### DIRECTIONS
Please write out every line of the material exactly.

### RECORDS PROVIDED

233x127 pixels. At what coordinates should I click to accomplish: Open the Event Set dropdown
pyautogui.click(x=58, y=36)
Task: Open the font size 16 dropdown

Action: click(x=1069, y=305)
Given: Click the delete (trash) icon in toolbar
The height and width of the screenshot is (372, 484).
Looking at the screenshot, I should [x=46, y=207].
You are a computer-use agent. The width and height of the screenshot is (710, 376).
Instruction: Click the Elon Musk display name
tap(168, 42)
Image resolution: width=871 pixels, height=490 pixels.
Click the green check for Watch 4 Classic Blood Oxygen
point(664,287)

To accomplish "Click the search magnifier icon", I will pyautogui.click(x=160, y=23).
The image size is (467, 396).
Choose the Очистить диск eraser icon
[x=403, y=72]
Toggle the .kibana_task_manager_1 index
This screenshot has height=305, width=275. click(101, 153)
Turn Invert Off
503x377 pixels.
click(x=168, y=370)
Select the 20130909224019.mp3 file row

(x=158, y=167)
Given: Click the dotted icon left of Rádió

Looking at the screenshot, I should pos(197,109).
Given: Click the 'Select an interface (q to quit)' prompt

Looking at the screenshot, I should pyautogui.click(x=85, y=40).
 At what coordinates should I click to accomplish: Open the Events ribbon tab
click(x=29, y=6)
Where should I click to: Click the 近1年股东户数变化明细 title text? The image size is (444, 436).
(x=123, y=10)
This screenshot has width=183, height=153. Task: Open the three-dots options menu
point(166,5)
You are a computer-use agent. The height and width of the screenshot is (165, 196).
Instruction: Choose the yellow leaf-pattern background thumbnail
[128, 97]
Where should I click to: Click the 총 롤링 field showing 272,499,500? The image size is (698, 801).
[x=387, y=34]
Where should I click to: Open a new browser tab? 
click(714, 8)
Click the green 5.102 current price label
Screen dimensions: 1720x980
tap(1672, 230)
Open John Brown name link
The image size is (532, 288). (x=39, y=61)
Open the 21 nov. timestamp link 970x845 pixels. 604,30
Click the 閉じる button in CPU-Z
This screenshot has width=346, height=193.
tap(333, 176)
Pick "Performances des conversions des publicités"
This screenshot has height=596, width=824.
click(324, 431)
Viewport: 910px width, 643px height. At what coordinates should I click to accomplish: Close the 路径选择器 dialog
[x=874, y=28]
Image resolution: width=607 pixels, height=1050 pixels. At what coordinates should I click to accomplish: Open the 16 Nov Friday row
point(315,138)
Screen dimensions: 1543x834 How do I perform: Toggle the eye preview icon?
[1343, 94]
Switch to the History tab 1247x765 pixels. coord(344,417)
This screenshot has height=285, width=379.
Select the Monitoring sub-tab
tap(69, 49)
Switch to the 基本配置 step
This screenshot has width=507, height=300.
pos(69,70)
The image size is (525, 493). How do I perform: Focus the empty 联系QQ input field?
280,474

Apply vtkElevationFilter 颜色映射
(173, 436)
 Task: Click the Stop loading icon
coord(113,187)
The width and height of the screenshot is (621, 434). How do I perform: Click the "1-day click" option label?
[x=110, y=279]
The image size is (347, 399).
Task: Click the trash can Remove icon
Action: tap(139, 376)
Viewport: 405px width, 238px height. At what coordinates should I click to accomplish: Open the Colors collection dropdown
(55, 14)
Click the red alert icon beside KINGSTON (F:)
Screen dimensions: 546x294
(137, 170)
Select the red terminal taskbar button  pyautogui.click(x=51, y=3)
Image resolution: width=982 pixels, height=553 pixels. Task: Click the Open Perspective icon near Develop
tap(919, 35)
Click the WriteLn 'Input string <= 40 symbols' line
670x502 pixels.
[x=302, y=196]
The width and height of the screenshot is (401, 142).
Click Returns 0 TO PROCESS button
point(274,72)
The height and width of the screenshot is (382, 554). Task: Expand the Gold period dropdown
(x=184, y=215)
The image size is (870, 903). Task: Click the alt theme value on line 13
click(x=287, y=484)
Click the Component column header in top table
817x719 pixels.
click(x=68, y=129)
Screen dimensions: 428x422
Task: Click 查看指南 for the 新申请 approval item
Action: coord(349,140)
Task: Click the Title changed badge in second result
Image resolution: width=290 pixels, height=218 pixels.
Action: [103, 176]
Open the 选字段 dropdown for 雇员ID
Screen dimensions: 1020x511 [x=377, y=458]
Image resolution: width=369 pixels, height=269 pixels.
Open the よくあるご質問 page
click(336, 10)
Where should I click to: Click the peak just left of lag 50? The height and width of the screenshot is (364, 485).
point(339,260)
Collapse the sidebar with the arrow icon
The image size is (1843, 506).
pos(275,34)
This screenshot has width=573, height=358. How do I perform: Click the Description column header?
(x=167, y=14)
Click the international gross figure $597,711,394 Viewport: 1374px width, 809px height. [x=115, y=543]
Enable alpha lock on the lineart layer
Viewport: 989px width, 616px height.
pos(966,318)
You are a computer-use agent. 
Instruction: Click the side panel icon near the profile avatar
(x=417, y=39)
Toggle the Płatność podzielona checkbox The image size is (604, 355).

### OUTPUT FOR THIS TASK
233x127 pixels. At what coordinates should I click to accomplish: Open the Event Set dropdown
pyautogui.click(x=58, y=36)
Task: Open the font size 16 dropdown

Action: click(x=1069, y=305)
Given: Click the delete (trash) icon in toolbar
The height and width of the screenshot is (372, 484).
Looking at the screenshot, I should [x=46, y=207].
You are a computer-use agent. The width and height of the screenshot is (710, 376).
Instruction: Click the Elon Musk display name
tap(168, 42)
Image resolution: width=871 pixels, height=490 pixels.
Click the green check for Watch 4 Classic Blood Oxygen
point(664,287)

To accomplish "Click the search magnifier icon", I will pyautogui.click(x=160, y=23).
The image size is (467, 396).
Choose the Очистить диск eraser icon
[x=403, y=72]
Toggle the .kibana_task_manager_1 index
This screenshot has height=305, width=275. click(101, 153)
Turn Invert Off
503x377 pixels.
click(x=168, y=370)
Select the 20130909224019.mp3 file row

(x=158, y=167)
Given: Click the dotted icon left of Rádió

Looking at the screenshot, I should pos(197,109).
Given: Click the 'Select an interface (q to quit)' prompt

Looking at the screenshot, I should pyautogui.click(x=85, y=40).
 At what coordinates should I click to accomplish: Open the Events ribbon tab
click(x=29, y=6)
Where should I click to: Click the 近1年股东户数变化明细 title text? The image size is (444, 436).
(x=123, y=10)
This screenshot has width=183, height=153. Task: Open the three-dots options menu
point(166,5)
You are a computer-use agent. The height and width of the screenshot is (165, 196).
Instruction: Choose the yellow leaf-pattern background thumbnail
[128, 97]
Where should I click to: Click the 총 롤링 field showing 272,499,500? The image size is (698, 801).
[x=387, y=34]
Where should I click to: Open a new browser tab? 
click(714, 8)
Click the green 5.102 current price label
Screen dimensions: 1720x980
tap(1672, 230)
Open John Brown name link
The image size is (532, 288). (x=39, y=61)
Open the 21 nov. timestamp link 970x845 pixels. 604,30
Click the 閉じる button in CPU-Z
This screenshot has width=346, height=193.
tap(333, 176)
Pick "Performances des conversions des publicités"
This screenshot has height=596, width=824.
click(324, 431)
Viewport: 910px width, 643px height. At what coordinates should I click to accomplish: Close the 路径选择器 dialog
[x=874, y=28]
Image resolution: width=607 pixels, height=1050 pixels. At what coordinates should I click to accomplish: Open the 16 Nov Friday row
point(315,138)
Screen dimensions: 1543x834 How do I perform: Toggle the eye preview icon?
[1343, 94]
Switch to the History tab 1247x765 pixels. coord(344,417)
This screenshot has height=285, width=379.
Select the Monitoring sub-tab
tap(69, 49)
Switch to the 基本配置 step
This screenshot has width=507, height=300.
pos(69,70)
The image size is (525, 493). How do I perform: Focus the empty 联系QQ input field?
280,474

Apply vtkElevationFilter 颜色映射
(173, 436)
 Task: Click the Stop loading icon
coord(113,187)
The width and height of the screenshot is (621, 434). How do I perform: Click the "1-day click" option label?
[x=110, y=279]
The image size is (347, 399).
Task: Click the trash can Remove icon
Action: tap(139, 376)
Viewport: 405px width, 238px height. At what coordinates should I click to accomplish: Open the Colors collection dropdown
(55, 14)
Click the red alert icon beside KINGSTON (F:)
Screen dimensions: 546x294
(137, 170)
Select the red terminal taskbar button  pyautogui.click(x=51, y=3)
Image resolution: width=982 pixels, height=553 pixels. Task: Click the Open Perspective icon near Develop
tap(919, 35)
Click the WriteLn 'Input string <= 40 symbols' line
670x502 pixels.
[x=302, y=196]
The width and height of the screenshot is (401, 142).
Click Returns 0 TO PROCESS button
point(274,72)
The height and width of the screenshot is (382, 554). Task: Expand the Gold period dropdown
(x=184, y=215)
The image size is (870, 903). Task: Click the alt theme value on line 13
click(x=287, y=484)
Click the Component column header in top table
817x719 pixels.
click(x=68, y=129)
Screen dimensions: 428x422
Task: Click 查看指南 for the 新申请 approval item
Action: coord(349,140)
Task: Click the Title changed badge in second result
Image resolution: width=290 pixels, height=218 pixels.
Action: [103, 176]
Open the 选字段 dropdown for 雇员ID
Screen dimensions: 1020x511 [x=377, y=458]
Image resolution: width=369 pixels, height=269 pixels.
Open the よくあるご質問 page
click(336, 10)
Where should I click to: Click the peak just left of lag 50? The height and width of the screenshot is (364, 485).
point(339,260)
Collapse the sidebar with the arrow icon
The image size is (1843, 506).
pos(275,34)
This screenshot has width=573, height=358. How do I perform: Click the Description column header?
(x=167, y=14)
Click the international gross figure $597,711,394 Viewport: 1374px width, 809px height. [x=115, y=543]
Enable alpha lock on the lineart layer
Viewport: 989px width, 616px height.
pos(966,318)
You are a computer-use agent. 
Instruction: Click the side panel icon near the profile avatar
(x=417, y=39)
Toggle the Płatność podzielona checkbox The image size is (604, 355).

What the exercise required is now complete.